Going through the entries below, work out how many lines have the string "will" in them. Give the number and nothing more.

Data supplied Block Start

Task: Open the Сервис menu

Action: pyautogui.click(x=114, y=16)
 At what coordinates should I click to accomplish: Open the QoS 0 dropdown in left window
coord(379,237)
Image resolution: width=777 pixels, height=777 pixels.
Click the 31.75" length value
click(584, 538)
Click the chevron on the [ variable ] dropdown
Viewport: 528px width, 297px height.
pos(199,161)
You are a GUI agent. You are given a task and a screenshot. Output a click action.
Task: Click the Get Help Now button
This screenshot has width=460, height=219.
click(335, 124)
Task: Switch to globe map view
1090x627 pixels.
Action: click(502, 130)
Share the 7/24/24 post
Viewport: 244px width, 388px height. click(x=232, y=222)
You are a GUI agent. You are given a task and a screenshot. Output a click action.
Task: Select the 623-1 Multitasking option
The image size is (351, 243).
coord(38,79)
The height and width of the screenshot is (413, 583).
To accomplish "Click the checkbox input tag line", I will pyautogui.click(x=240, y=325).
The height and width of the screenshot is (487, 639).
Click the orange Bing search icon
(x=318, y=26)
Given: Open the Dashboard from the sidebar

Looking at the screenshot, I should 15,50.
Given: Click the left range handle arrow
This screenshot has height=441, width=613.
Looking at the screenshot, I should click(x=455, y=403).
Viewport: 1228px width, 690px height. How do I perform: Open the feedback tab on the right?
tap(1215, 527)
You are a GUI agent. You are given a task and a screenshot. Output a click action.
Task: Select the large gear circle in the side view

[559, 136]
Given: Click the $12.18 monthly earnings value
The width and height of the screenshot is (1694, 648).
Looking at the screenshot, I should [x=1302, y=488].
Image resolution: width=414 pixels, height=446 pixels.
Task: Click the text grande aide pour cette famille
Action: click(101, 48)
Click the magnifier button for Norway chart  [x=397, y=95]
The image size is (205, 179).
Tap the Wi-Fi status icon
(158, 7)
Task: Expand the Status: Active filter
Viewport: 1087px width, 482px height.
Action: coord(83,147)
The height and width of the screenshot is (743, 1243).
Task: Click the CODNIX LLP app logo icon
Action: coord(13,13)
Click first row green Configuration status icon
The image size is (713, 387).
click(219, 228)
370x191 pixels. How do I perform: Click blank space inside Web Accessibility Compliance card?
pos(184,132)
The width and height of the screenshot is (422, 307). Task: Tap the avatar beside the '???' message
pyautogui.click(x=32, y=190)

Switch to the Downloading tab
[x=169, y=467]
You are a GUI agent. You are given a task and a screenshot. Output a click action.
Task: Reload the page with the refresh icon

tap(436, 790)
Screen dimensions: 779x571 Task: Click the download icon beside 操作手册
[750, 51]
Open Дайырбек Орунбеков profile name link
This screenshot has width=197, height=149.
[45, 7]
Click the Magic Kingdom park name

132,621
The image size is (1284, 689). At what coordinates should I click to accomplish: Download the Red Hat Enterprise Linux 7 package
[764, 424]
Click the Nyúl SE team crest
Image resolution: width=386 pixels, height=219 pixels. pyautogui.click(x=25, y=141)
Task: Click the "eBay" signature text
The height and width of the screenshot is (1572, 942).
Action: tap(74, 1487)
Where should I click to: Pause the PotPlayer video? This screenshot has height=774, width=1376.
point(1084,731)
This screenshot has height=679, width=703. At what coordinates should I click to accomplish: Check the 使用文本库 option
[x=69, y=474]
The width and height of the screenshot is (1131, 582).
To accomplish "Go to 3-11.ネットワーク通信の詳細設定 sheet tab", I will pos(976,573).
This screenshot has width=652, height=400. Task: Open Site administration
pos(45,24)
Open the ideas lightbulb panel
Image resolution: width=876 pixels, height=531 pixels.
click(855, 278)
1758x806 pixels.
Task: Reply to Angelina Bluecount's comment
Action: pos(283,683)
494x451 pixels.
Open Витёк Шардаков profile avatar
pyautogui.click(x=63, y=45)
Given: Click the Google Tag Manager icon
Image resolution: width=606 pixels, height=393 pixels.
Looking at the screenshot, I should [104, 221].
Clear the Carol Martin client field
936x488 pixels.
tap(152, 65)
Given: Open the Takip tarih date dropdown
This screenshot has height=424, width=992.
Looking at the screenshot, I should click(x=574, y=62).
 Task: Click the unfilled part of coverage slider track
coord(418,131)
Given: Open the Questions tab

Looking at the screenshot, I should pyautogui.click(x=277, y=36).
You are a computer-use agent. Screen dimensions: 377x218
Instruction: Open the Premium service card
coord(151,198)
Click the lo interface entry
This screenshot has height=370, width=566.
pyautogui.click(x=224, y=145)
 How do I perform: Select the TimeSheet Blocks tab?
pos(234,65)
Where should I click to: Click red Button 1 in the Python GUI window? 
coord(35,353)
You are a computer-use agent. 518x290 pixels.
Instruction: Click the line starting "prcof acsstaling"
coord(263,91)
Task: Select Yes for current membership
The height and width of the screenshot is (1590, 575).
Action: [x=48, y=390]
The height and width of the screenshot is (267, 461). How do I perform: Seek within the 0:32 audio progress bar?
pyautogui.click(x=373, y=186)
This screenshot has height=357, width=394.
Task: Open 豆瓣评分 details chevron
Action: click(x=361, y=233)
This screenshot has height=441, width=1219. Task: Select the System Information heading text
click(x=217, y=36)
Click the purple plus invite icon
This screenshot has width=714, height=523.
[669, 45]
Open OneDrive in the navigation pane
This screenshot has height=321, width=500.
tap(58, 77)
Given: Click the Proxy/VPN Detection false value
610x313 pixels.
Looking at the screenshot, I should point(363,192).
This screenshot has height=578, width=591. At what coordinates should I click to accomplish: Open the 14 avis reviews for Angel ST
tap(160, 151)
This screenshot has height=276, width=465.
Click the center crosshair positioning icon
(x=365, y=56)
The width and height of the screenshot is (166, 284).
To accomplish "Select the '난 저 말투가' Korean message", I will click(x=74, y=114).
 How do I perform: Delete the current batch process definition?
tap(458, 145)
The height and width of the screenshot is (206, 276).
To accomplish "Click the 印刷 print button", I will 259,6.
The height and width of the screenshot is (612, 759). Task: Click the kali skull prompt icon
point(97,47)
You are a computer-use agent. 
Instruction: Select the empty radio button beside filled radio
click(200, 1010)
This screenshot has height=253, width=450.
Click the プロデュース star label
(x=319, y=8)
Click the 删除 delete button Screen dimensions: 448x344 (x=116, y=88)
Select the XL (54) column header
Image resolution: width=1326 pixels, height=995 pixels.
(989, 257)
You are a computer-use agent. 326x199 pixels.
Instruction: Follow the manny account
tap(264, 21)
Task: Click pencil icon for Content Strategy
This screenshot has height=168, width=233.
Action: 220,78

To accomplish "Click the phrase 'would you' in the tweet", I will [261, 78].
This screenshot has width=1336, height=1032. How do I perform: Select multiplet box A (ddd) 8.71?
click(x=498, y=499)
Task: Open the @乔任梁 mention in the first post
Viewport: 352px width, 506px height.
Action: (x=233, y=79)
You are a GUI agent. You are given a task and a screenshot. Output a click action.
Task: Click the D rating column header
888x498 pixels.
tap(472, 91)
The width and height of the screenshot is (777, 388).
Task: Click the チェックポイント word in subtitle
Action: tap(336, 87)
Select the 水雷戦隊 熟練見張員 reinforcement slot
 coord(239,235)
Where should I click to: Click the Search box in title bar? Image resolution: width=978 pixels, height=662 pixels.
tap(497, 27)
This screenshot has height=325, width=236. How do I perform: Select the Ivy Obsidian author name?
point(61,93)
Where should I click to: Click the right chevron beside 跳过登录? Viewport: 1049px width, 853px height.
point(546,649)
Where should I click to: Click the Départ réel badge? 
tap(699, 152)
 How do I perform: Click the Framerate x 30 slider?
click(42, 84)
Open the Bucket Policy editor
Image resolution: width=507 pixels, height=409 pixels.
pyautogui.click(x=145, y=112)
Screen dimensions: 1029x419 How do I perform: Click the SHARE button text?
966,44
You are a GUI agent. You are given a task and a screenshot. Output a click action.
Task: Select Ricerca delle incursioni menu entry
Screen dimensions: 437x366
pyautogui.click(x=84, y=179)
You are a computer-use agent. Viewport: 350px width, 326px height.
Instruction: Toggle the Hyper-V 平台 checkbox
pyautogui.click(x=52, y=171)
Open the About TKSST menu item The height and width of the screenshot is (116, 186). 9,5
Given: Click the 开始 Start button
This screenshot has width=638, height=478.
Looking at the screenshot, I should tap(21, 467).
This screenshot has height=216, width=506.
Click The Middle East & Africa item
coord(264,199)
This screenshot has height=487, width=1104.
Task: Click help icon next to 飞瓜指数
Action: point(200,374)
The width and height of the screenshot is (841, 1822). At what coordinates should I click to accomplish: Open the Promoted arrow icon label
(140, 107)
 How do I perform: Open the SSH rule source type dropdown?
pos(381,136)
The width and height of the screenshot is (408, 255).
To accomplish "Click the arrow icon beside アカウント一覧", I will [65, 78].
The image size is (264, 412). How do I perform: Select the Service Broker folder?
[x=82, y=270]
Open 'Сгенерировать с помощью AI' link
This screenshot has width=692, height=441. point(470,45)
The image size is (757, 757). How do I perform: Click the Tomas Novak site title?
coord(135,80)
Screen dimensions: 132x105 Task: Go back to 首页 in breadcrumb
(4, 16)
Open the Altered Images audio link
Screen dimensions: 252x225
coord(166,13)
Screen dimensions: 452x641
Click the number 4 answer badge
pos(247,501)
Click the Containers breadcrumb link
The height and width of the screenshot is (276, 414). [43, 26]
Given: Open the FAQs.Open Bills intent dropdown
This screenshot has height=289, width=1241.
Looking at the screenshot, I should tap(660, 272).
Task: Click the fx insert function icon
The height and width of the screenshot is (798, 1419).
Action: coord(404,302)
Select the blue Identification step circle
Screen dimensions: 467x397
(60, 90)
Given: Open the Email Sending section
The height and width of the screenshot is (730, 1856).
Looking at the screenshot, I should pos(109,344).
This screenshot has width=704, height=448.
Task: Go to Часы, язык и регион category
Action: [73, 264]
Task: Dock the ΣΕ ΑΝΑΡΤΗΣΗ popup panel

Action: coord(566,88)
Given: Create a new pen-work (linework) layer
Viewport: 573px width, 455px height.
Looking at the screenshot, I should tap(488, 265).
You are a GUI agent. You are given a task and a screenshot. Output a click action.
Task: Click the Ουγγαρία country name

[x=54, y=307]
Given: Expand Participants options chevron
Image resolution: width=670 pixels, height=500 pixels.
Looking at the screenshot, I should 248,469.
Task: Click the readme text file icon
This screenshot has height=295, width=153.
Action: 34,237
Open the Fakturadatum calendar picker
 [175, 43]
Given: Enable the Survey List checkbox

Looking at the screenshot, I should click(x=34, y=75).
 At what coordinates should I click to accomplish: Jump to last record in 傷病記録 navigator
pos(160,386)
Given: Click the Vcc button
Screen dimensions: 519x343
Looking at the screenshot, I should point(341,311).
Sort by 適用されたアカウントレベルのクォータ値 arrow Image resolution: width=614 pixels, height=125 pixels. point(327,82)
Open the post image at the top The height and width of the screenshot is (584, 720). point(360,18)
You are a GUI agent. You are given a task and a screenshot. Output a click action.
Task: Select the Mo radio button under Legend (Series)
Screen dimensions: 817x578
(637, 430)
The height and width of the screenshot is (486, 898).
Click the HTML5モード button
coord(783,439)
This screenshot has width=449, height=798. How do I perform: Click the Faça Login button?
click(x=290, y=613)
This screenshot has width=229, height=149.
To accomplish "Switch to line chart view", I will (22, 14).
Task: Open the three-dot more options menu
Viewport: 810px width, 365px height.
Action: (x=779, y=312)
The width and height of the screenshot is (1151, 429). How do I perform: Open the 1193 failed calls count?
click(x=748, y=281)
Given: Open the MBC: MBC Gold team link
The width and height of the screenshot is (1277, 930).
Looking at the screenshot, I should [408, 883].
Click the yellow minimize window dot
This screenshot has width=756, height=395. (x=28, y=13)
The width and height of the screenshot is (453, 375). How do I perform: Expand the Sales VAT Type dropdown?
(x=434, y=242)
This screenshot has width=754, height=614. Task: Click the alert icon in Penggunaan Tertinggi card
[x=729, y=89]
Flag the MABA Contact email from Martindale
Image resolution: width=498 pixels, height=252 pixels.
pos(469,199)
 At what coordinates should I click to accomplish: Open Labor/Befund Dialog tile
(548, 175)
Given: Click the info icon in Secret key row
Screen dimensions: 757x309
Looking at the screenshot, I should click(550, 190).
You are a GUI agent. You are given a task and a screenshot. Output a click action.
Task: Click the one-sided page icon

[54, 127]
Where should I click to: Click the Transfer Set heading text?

Data supplied Block End

— Your solution —
7